TerraPay and Safaricom Team on Cross-Border Payments

Safaricom, Vodacom Acquire M-PESA Platform

Payments infrastructure TerraPay has launched a cross-border remittance partnership with Kenyan telecommunications firm Safaricom.

The collaboration, announced Wednesday (July 19), will operate through TerraPay’s remittance provider Mobex and let more than 30 million M-PESA mobile wallet-holders in Kenya send real-time payments to Bangladesh and Pakistan, with plans to bring the program to India and Nepal in the months ahead.

“We believe this breakthrough collaboration with Safaricom will usher in a world of new possibilities for mobile financial service operators to directly scale globally and provide customers with the choice to send payments in a secure, transparent and swift manner,” said Ambar Sur, TerraPay’s founder and CEO.

According to a TerraPay news release, M-PESA saw its global transactions grow in volume and value in the six months leading to March 2023 thanks to the rise of cross-border deals.
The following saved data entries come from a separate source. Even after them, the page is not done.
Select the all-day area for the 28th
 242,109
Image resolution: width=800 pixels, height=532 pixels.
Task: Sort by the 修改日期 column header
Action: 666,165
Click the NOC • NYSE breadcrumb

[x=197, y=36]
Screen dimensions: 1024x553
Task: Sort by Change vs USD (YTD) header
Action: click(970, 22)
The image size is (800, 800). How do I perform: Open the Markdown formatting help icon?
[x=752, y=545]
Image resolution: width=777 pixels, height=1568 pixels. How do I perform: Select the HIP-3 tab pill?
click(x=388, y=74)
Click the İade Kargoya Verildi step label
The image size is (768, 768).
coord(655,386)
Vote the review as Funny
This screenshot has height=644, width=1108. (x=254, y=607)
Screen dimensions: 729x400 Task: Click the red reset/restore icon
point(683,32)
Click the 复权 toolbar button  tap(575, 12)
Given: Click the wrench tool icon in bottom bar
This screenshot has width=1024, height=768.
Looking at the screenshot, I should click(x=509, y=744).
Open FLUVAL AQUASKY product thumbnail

And mobile payments in Kenya have been on the rise as the country’s central bank continues to push for the adoption of this service.

“Through this partnership, both companies aim to work towards creating a financially inclusive payments ecosystem while fostering financial empowerment and independence,” TerraPay said.

PYMBTS looked at the growth of digital payments in Africa earlier this month in a conversation with Praveksha Maharaj, director of partnerships, MEA at Entersekt.

She said most Africans have “embraced technology at scale and managed to leapfrog into the future of digital payments,” Maharaj told PYMNTS in an interview, citing mobile money operators and digital frontrunners such as Safaricom. 

As that report noted, M-Pesa is considered one of the most successful mobile payment systems in Africa — if not the world — and has, since its debut in 2007, sped up financial inclusion in the region, with more than 40 million customers and over 500,000 merchants accepting M-Pesa as a currency to pay for goods and services just in Kenya.

The remittance market overall, PYMNTS wrote in May, “is being reshaped by digital disruption.”

The World Bank estimates that remittances grew by 5% in 2022, to $626 billion. These payments are a key source of funds for workers and other people sending money back home to loved ones. 

“And since, as the World Bank also estimates, 1.4 billion adults remain unbanked, the movement of money needs to transcend what might be thought of as traditional conduits — namely, bank accounts,” PYMNTS wrote.